Recorded data:
** start **
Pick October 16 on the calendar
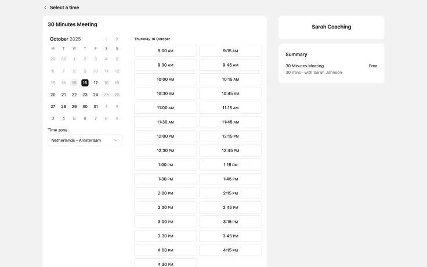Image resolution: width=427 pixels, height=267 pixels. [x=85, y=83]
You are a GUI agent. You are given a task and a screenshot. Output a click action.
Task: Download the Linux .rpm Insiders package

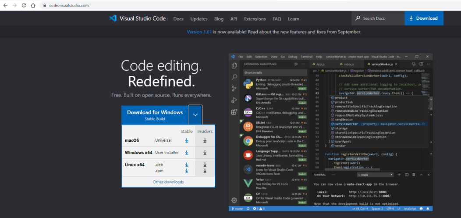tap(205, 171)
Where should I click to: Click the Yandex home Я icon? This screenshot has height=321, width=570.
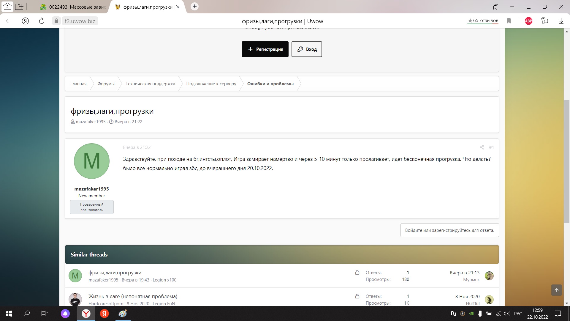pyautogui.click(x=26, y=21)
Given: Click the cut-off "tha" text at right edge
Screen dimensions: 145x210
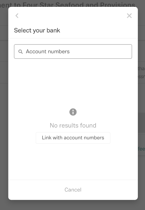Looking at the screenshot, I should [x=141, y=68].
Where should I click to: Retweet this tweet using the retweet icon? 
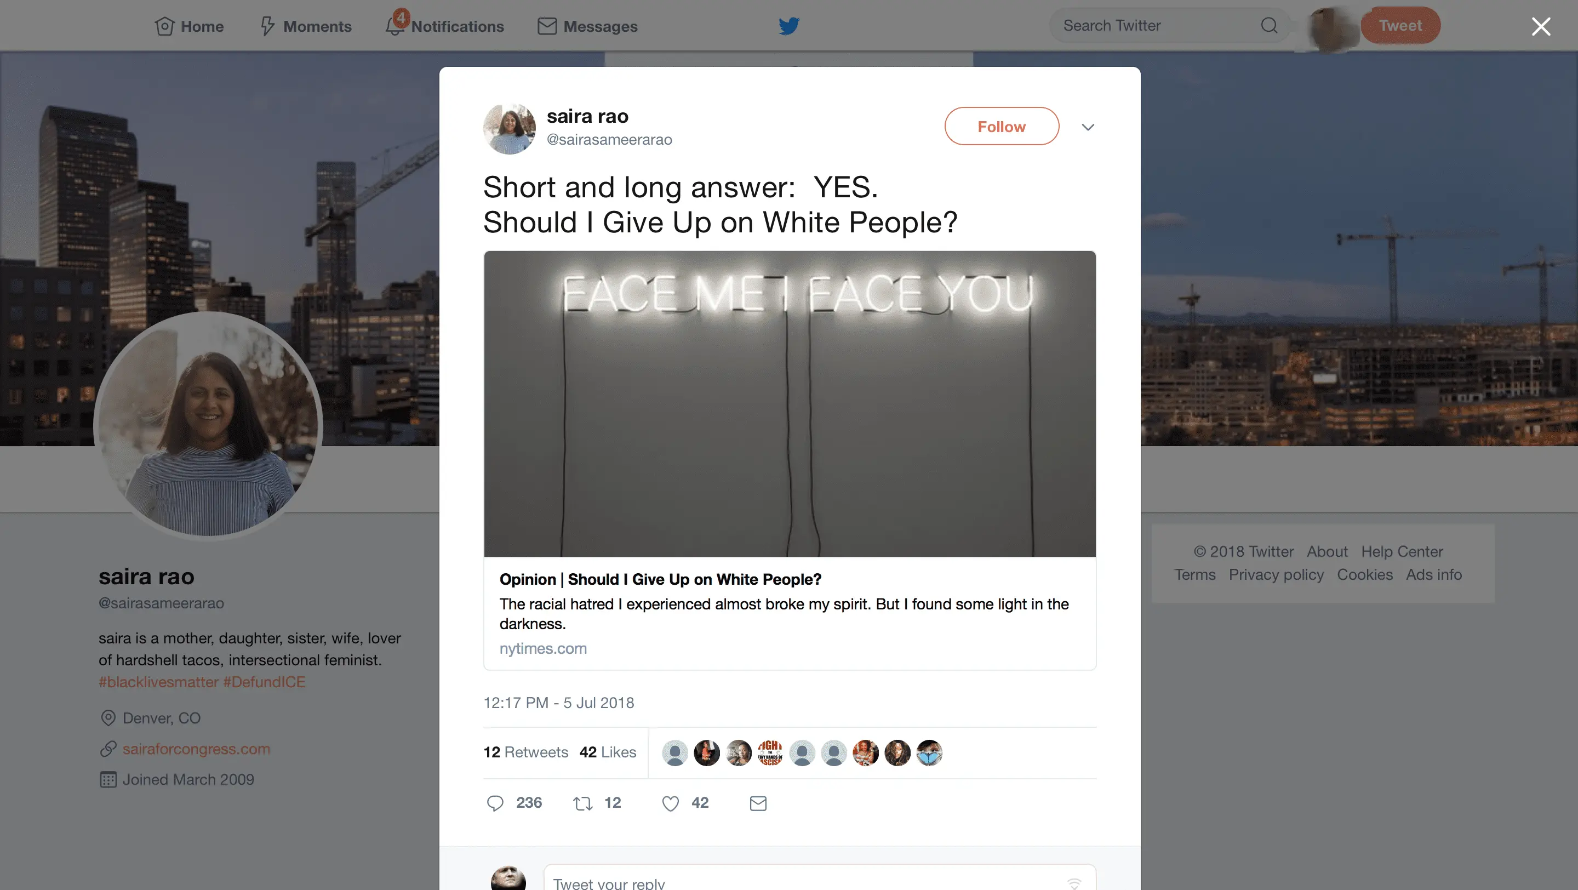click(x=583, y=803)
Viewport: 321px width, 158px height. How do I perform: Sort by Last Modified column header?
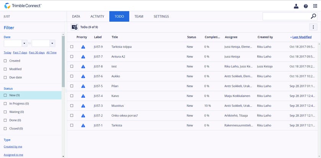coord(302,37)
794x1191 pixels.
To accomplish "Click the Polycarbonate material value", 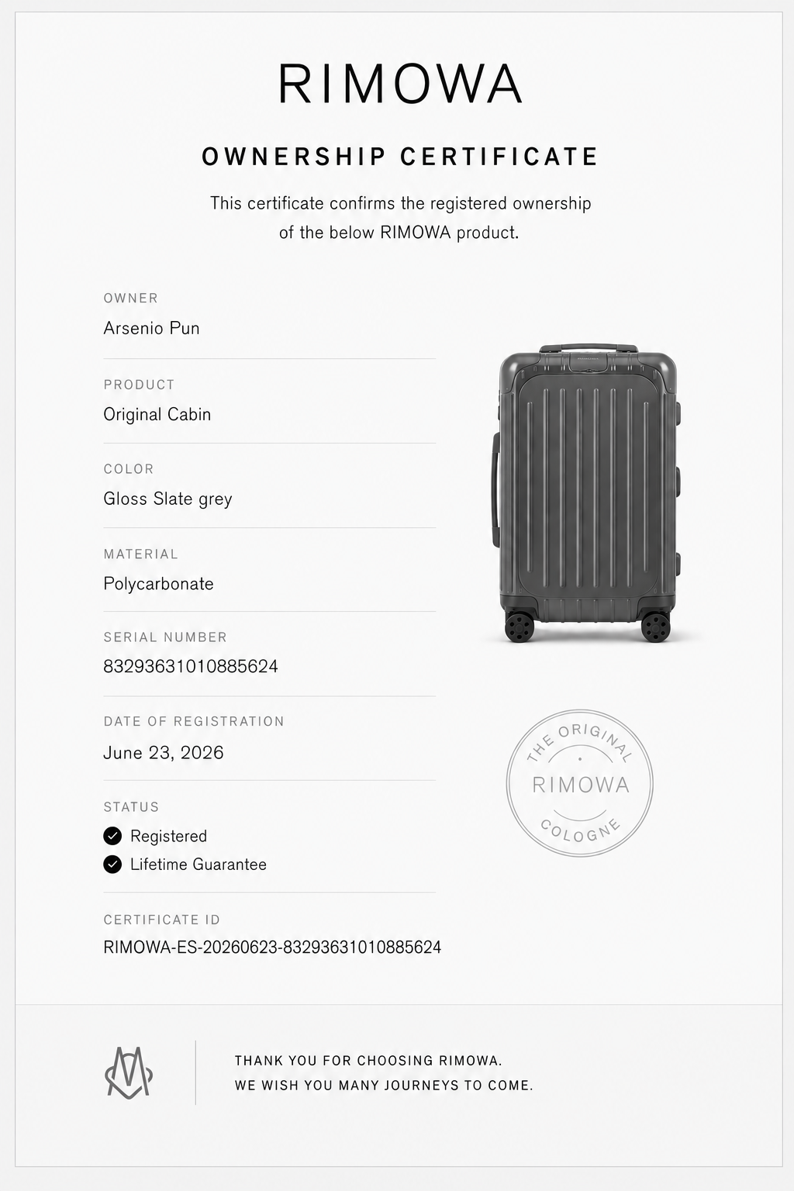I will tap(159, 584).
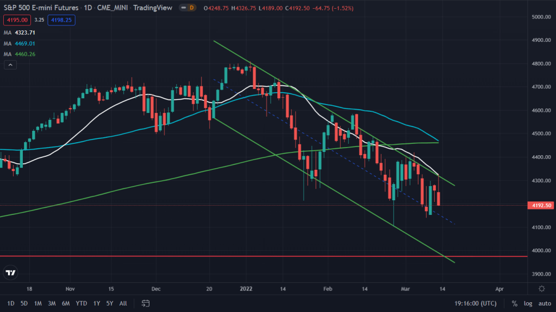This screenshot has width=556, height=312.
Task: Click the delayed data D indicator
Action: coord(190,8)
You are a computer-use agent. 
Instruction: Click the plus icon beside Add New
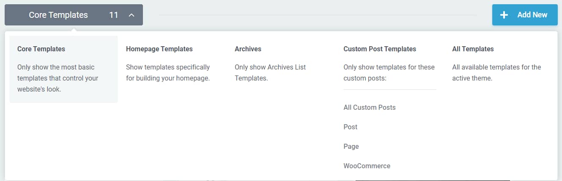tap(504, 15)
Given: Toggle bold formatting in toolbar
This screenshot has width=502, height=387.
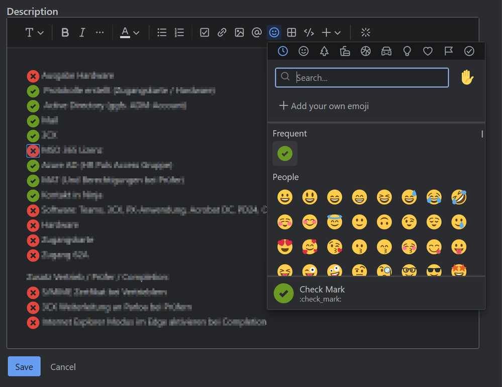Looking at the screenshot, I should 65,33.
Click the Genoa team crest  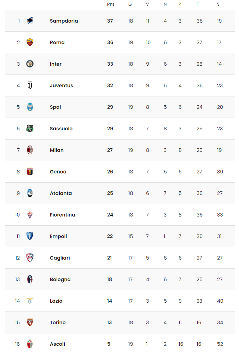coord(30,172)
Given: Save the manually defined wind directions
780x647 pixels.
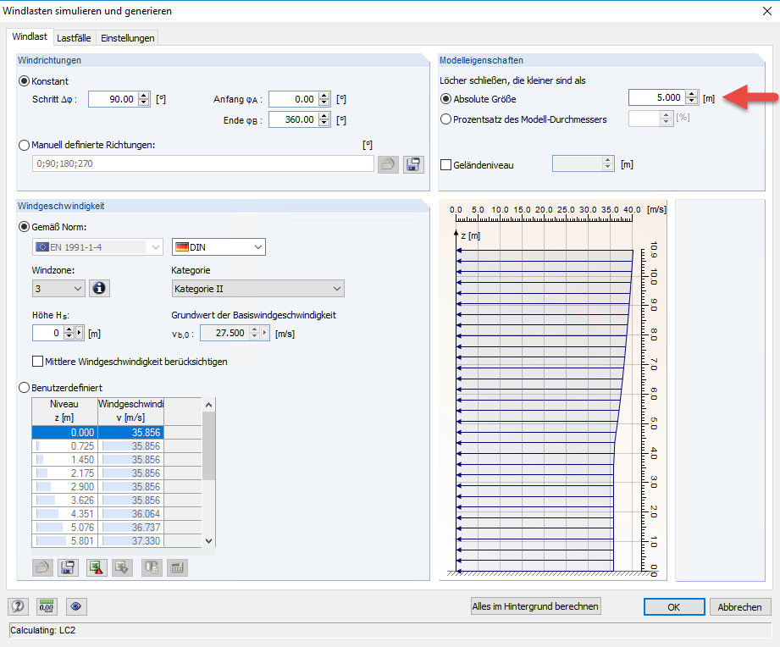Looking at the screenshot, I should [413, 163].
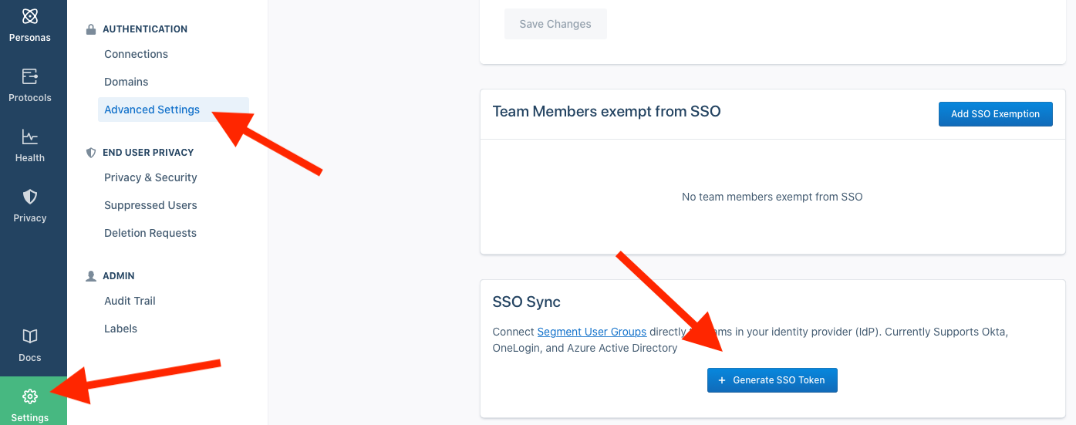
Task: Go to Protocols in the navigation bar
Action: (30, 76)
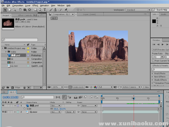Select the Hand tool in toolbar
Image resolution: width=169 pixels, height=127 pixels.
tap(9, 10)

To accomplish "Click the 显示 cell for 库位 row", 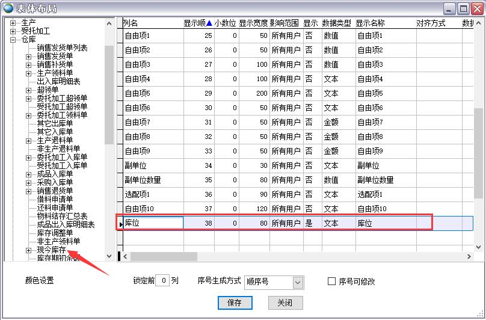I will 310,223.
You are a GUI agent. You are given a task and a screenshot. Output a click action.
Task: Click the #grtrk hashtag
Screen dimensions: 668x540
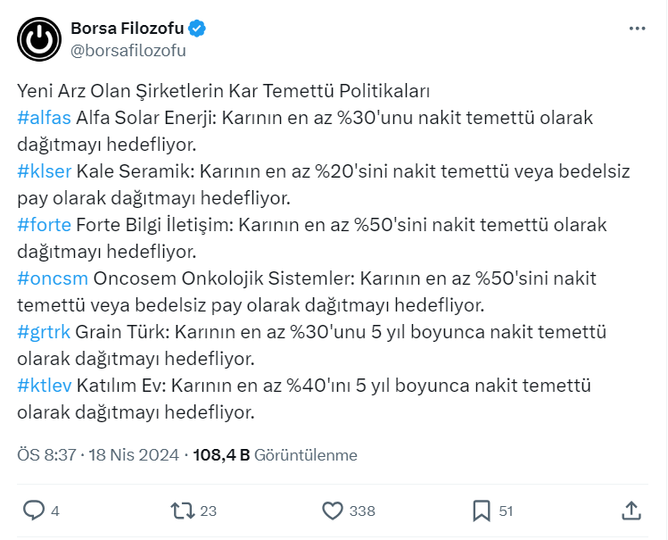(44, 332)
** end **
**TASK:** Can you render the records as a JSON list of strings, one per line, beginning at the line containing "Where should I click to: Click" and running through the line containing "coord(302,37)", both lines included? Leave out blank lines and the pictures.

**EXERCISE ANSWER:**
[
  "Where should I click to: Click the Yandex home Я icon? This screenshot has height=321, width=570.",
  "pyautogui.click(x=26, y=21)",
  "Given: Click the cut-off \"tha\" text at right edge",
  "Screen dimensions: 145x210",
  "Looking at the screenshot, I should [x=141, y=68].",
  "Where should I click to: Retweet this tweet using the retweet icon? ",
  "click(x=583, y=803)",
  "Viewport: 321px width, 158px height. How do I perform: Sort by Last Modified column header?",
  "coord(302,37)"
]